Penrhos Leisure Village, Holy Island

Land and Lakes
Holy Island, Anglesey

Penrhos Leisure Village, near Holyhead, has three components; Penrhos, Cae Glas and Kingsland.  At Penrhos there will be 500 lodges and cottages with all-weather facilities including an indoor pool, restaurants and spa, with an outdoor water sports centre and beach.

Cae Glas will host 315 lodges, a 75-bed hotel and central hub facilities.

At Kingsland, on the outskirts of Holyhead, 360 new energy efficient homes will be built for open market sale with high affordable housing provision.

The proposals will maintain 73 acres of publicly accessible land and woodland with a new visitor centre at Beddmanarch House, car parking and public toilets. The coastal path will become a public right of way with access to a new coastal restaurant. Cae Glas will see a new publicly accessible 100 acre Coastal Nature Reserve.

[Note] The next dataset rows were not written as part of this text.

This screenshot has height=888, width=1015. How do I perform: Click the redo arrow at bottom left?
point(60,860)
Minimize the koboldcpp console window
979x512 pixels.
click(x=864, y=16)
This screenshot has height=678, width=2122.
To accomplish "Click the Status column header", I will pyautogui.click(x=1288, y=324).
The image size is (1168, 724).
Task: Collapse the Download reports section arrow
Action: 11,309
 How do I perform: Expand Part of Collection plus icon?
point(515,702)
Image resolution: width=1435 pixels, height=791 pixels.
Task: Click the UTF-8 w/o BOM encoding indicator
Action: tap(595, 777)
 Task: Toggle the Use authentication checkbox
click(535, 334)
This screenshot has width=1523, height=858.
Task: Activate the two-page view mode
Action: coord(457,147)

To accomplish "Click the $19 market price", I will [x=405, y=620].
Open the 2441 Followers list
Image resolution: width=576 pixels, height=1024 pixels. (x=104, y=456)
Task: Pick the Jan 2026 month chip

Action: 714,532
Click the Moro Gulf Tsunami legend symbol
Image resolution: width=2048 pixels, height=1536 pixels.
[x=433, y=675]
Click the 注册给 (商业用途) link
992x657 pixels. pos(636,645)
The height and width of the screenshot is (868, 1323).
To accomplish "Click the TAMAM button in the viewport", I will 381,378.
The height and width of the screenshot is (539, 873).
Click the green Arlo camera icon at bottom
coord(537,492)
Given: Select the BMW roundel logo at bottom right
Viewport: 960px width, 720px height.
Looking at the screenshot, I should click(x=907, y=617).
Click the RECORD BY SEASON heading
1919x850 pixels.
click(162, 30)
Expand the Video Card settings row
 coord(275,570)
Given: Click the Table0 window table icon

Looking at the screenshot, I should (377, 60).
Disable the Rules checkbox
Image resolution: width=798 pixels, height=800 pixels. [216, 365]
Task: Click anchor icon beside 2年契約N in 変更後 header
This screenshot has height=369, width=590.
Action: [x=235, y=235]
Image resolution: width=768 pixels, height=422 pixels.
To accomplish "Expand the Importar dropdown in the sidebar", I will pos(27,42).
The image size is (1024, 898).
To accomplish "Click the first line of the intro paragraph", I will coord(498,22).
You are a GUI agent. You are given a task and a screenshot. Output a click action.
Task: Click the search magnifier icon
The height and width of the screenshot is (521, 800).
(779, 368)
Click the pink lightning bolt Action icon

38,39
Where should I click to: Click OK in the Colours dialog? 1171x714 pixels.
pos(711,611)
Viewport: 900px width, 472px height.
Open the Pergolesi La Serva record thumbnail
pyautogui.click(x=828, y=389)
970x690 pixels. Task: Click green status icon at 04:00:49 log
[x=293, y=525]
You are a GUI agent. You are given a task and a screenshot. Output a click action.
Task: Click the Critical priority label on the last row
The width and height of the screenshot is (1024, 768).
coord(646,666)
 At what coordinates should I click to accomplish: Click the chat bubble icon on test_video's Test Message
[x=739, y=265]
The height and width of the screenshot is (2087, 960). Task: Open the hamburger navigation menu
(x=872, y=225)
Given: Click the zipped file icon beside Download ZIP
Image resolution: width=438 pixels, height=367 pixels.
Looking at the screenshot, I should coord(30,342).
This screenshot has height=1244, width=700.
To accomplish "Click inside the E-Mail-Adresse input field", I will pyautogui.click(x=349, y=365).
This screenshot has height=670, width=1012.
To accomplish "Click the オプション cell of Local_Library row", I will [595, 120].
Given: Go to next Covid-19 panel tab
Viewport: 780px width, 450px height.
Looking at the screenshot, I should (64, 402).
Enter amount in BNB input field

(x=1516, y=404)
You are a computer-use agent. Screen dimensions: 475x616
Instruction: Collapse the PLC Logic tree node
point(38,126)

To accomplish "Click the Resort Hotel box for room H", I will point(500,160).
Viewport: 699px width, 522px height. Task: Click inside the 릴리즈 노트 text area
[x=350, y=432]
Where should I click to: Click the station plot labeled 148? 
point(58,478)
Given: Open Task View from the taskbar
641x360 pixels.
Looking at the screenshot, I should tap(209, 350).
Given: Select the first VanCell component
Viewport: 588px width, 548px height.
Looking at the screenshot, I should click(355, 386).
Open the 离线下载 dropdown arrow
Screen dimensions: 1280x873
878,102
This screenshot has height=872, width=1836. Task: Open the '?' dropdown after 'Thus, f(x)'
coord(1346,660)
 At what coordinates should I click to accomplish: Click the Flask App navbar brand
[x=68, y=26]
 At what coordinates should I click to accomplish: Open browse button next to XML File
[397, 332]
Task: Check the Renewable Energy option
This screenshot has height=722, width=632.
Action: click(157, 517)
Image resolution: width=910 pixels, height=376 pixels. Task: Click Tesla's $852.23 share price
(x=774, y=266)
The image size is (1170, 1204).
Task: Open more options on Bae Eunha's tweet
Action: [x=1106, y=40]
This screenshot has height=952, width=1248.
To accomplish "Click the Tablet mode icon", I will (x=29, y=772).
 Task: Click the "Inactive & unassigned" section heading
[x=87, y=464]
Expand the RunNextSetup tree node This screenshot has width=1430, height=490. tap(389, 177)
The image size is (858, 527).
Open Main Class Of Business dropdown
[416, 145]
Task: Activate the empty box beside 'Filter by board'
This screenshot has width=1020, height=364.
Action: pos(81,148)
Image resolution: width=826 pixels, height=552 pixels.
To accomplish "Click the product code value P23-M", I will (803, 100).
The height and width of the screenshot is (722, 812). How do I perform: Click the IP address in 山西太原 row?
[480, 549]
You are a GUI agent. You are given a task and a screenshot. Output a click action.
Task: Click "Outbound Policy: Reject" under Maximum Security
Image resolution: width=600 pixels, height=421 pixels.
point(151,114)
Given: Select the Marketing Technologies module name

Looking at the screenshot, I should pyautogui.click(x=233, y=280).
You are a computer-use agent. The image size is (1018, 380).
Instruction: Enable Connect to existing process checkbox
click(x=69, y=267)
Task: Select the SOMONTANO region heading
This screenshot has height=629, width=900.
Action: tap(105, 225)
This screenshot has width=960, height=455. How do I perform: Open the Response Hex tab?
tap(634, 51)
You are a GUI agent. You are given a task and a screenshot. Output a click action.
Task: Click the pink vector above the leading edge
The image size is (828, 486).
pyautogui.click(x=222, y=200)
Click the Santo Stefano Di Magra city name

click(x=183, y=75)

The Cae Glas lodges and Kingsland houses will only be developed if they are used in the first instance as temporary accommodation for construction workers involved in the building of Wylfa Newydd’s nuclear power station project 12 miles away. The development is a key part of the strategy to provide accommodation for a proportion of the anticipated peak of 9,000 nuclear construction workers, whilst delivering a vital legacy use through long term employment and training opportunities in the tourism and leisure industry. Once the temporary nuclear workers’ accommodation use has ceased on Kingsland, 50% of the houses will be offered as affordable housing to further enhance the planning gain for the Island.

TEP supported Land and Lakes with detailed ecological and arboricultural surveys. Species of interest included bats, badgers, reptiles and red squirrels. The EIA and Habitats Regulation Assessment also had to consider the possibility of indirect recreational impacts on the Holy Island coastline, noted for its heathland and breeding choughs.

The arboricultural assessment was challenging, because of the extent of woodland, much of which was even-aged, dating to the 1960s and 1970s. TEP considered how to maintain the amenity value of the woodland, and maximise its value as a setting for the proposed leisure village. The method of assessment, as a variant from BS5837:2012 to incorporate woodland values, was agreed with the Isle of Anglesey Council.

TEP worked in a multi-disciplinary team with architects Purcell, HOW Planning, landscape architects Planit-IE and transport consultants, Curtins.

Planning permission was granted in 2016 and TEP is supporting Land & Lakes Ltd as it prepares for construction, with discharging planning conditions, protected species method statements and ecology management plans.